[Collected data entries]
============
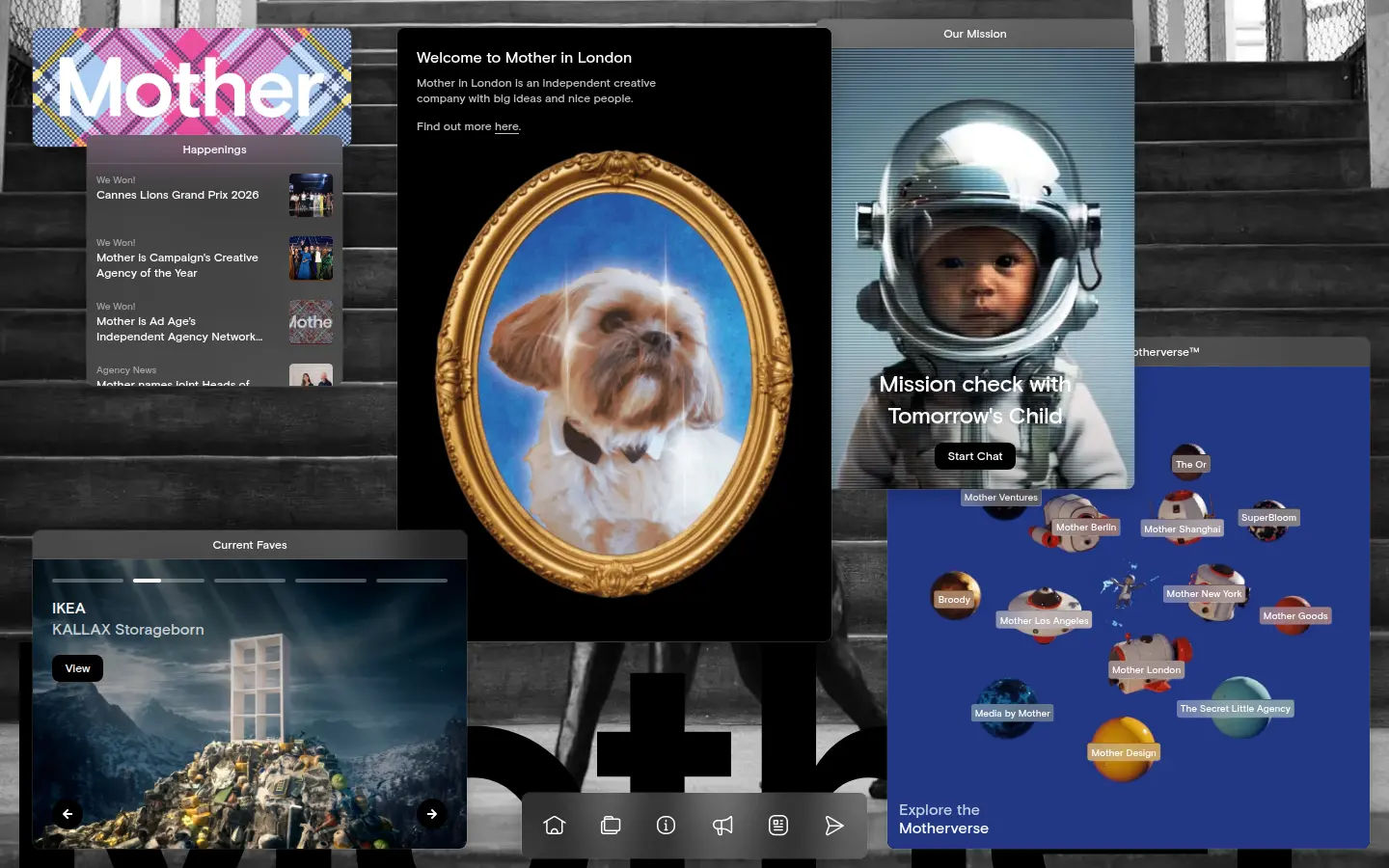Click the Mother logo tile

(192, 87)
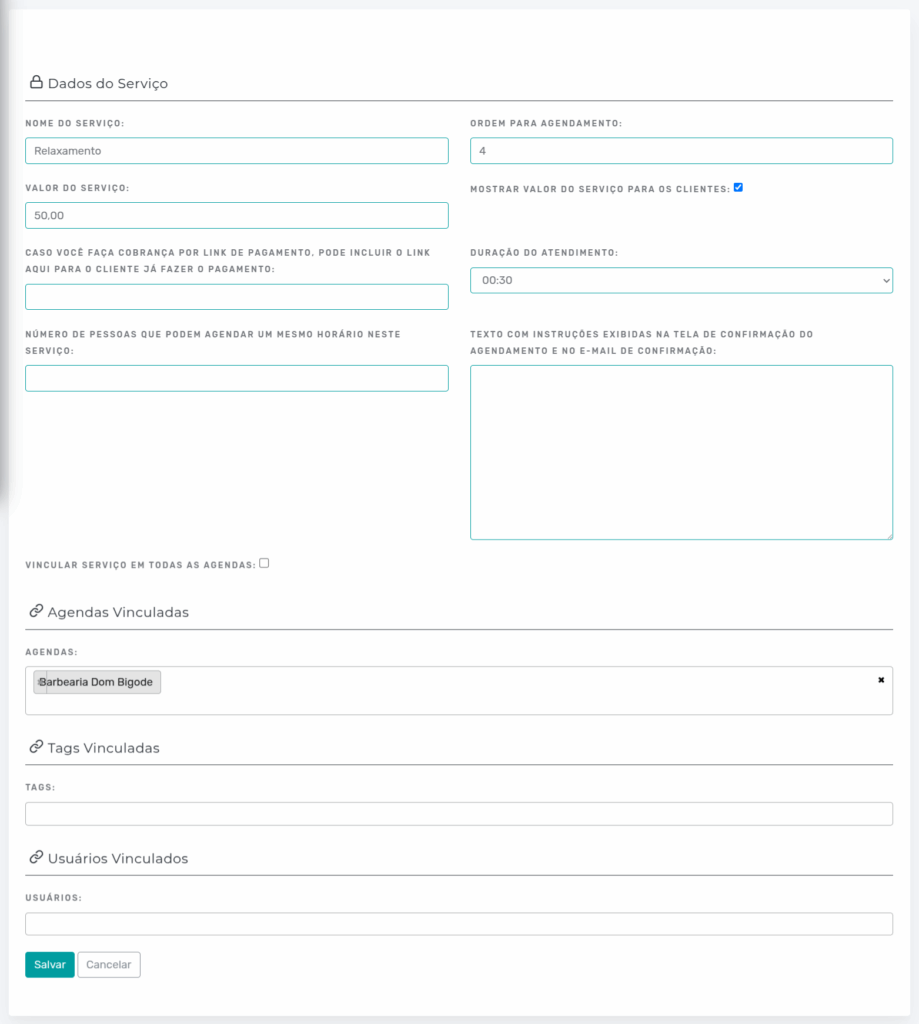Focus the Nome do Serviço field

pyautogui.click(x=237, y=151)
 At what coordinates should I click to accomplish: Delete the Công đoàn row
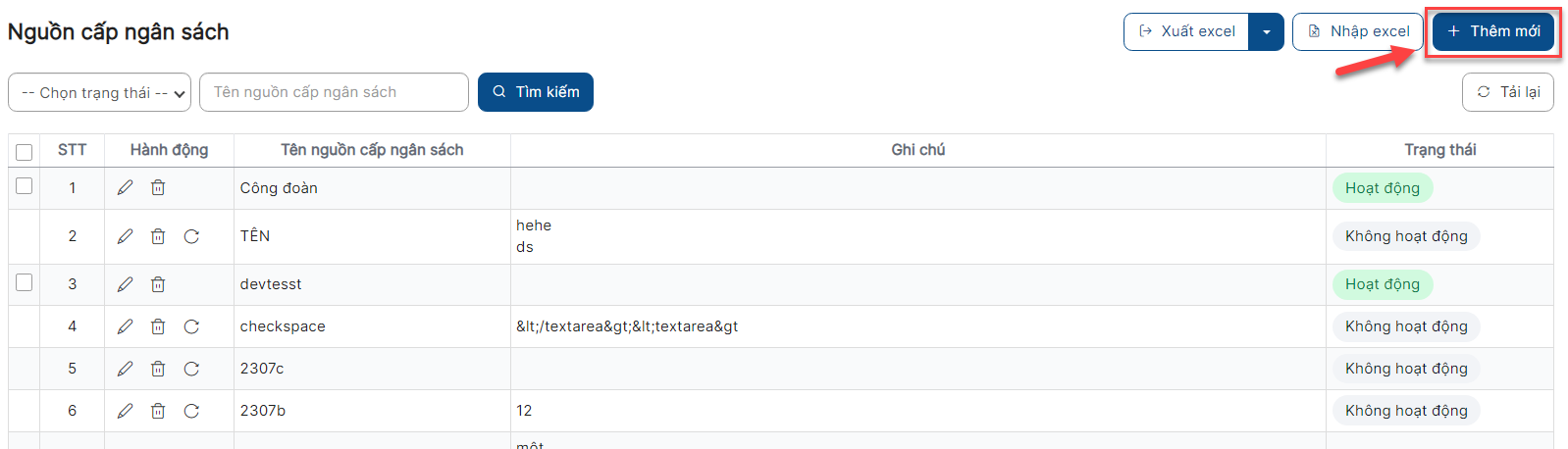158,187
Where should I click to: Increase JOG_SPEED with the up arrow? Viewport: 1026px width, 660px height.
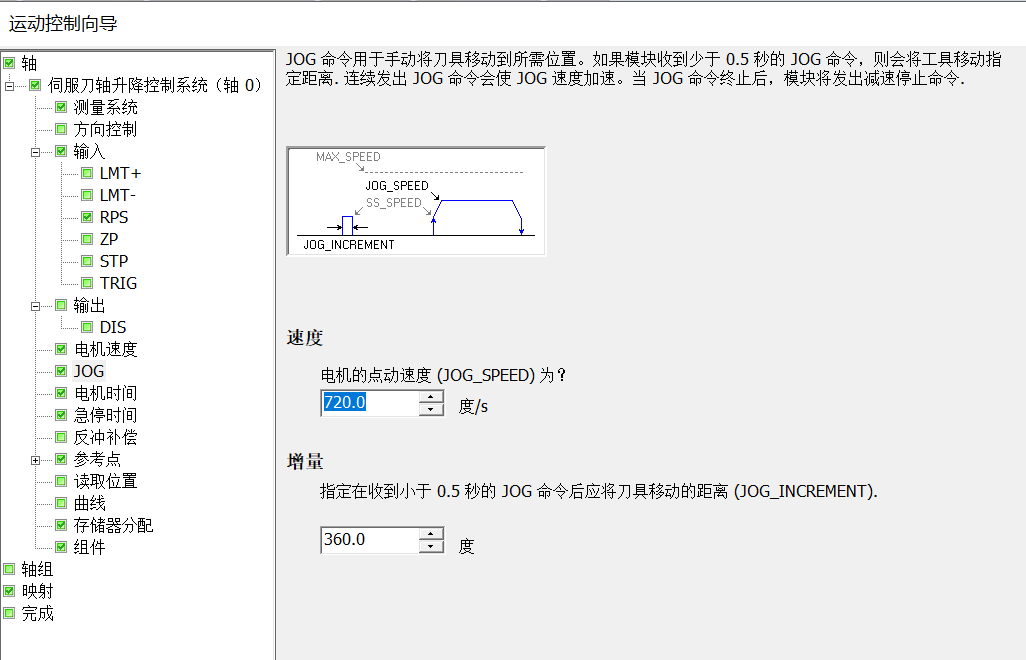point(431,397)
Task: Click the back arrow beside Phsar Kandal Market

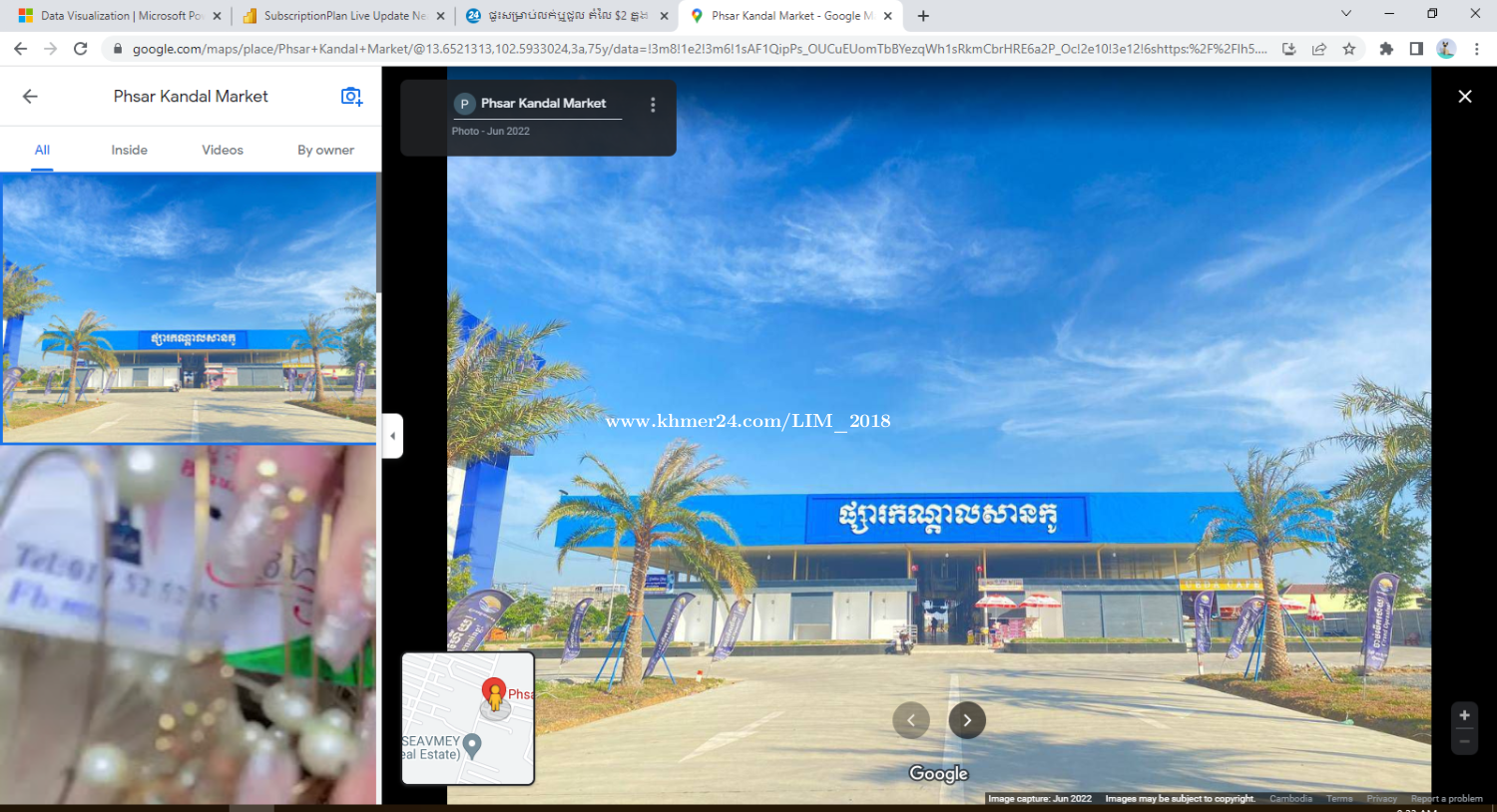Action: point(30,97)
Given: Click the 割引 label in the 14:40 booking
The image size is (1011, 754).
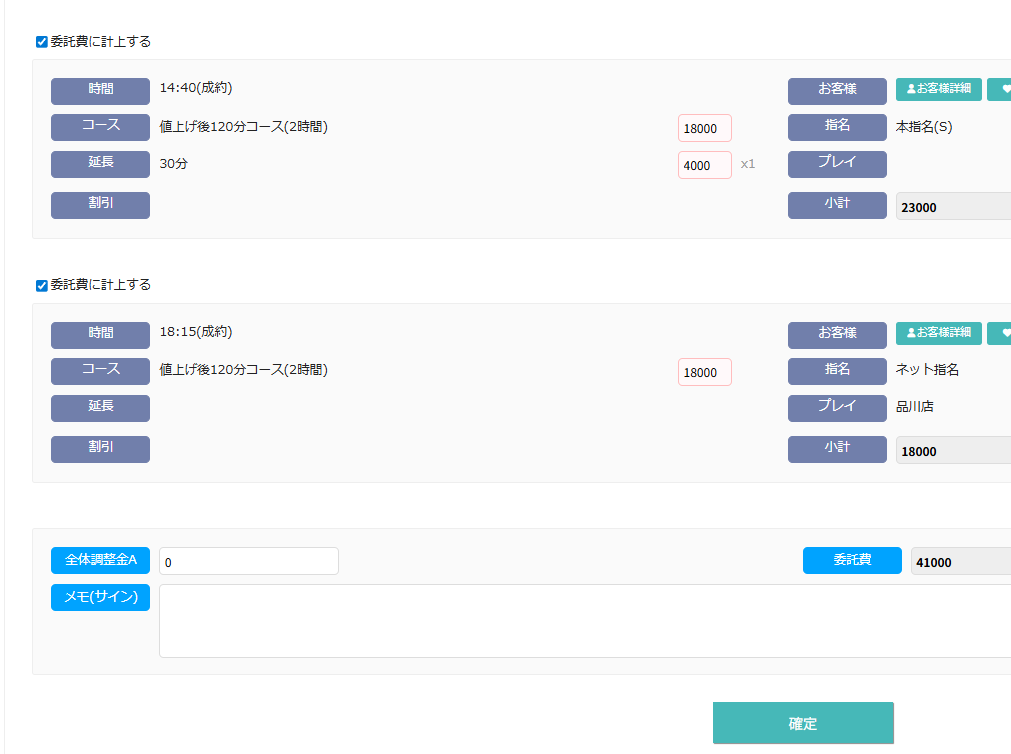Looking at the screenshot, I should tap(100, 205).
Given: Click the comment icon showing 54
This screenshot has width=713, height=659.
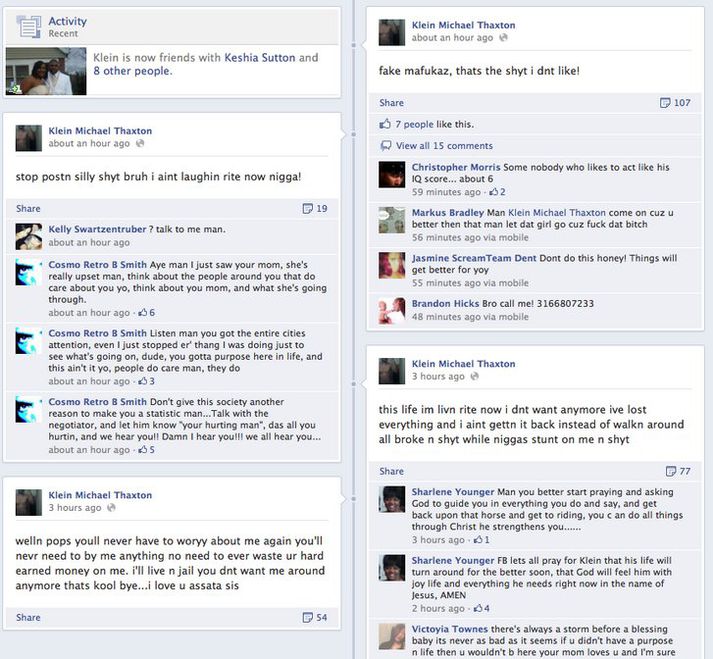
============
From the line with "The image size is (1011, 754)." down to the final line of the entries above, repeat each line exactly; omit the pictures.

The image size is (1011, 754).
Looking at the screenshot, I should tap(100, 205).
Given: Click the comment icon showing 54
This screenshot has width=713, height=659.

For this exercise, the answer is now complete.